Metadata-Version: 2.1
Name: scresonators-fit
Version: 0.6.1
Summary: Python library for measuring and fitting superconducting resonator data
Home-page: https://github.com/Boulder-Cryogenic-Quantum-Testbed/scresonators
Author: CU Boulder Cryogenic Quantum Testbed
Keywords: scresonators,superconducting resonators,resonator fit
Requires-Python: >=3.7
Description-Content-Type: text/markdown

# scresonators
Welcome to the scresonators repository of the Boulder Cryogenic Quantum Testbed! This is a library for measuring the loss in superconducting resonators. 


## Importing the Library
1. Install the library and its relevant dependencies with `pip install scresonators-fit`
2. Lead your python code with `import fit_resonator.resonator as resonator`

## Contributing/Modifying
1. clone the repository into a folder of your choice with `git clone https://github.com/Boulder-Cryogenic-Quantum-Testbed/scresonators.git`
2. Install the dependencies, we ***strongly*** recommend using [virtual environments](https://packaging.python.org/guides/installing-using-pip-and-virtual-environments/) for managing your dependences. To install dependencies run:
  `pip install -r requirements.txt`
3. If you are running on Windows, install Microsoft Visual Studio before using the library
 
## Using the library

Fitting resonator data will revolve around the resonator class.

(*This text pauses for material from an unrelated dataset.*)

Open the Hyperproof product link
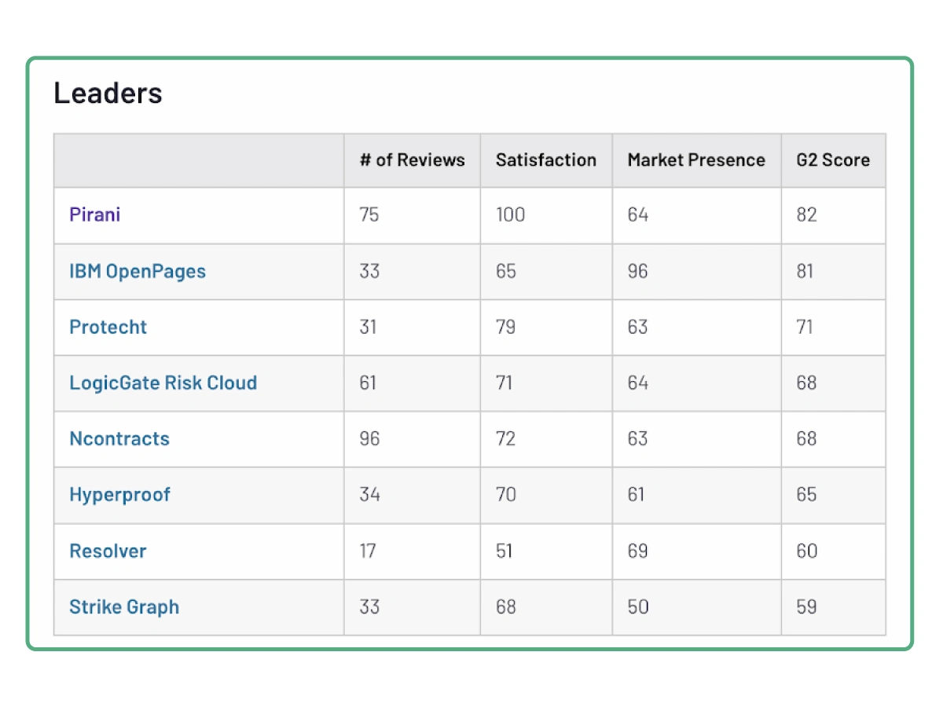The width and height of the screenshot is (943, 707). (120, 494)
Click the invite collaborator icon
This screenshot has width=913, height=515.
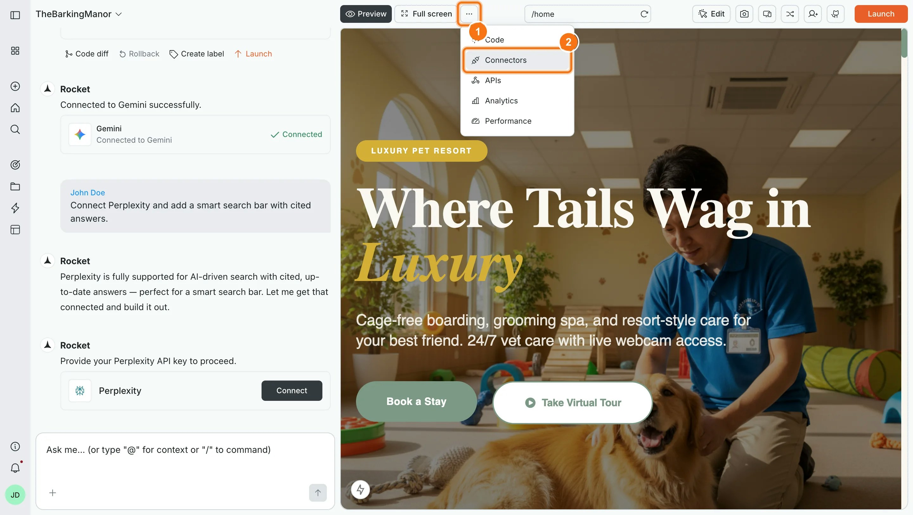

Here's an example using some of the data hosted on this repository. Hosted
datasets from groups around the world can be found [here](/cryores/test_data).

```python
import numpy as np
import fit_resonator.resonator as scres

# The object all following code will be called from
my_resonator = scres.Resonator()

# Load the raw data
url = 'https://raw.githubusercontent.com/Boulder-Cryogenic-Quantum-Testbed/scresonators/master/cryores/test_data/AWR/AWR_Data.csv'
raw = np.loadtxt(url, delimiter=',')
# Can also use our file input system of my_resonator.from_file(url)

# Test with file load into class
my_resonator.from_columns(raw)

# Assign your desired fit method variables
fit_type = 'DCM'
MC_iteration = 10
MC_rounds = 1e3
MC_fix = ['w1']
manual_init = None

# Pass these to your resonator object
my_resonator.fit_method(fit_type, MC_iteration, MC_rounds=MC_rounds, MC_fix=MC_fix, manual_init=manual_init,
                 MC_step_const=0.3)

# Fit!
my_resonator.fit()
```

Ane in depth description is given in the fit_resonators folder.


## Code Organization

For fitting code collaboration, all code should live in the `fit_resonator` namespace. This ensures easy integration
with other Python packages, and avoids name collisions; everything is referred
to as e.g. `fit_resonator.experiments` rather than just `experiments`.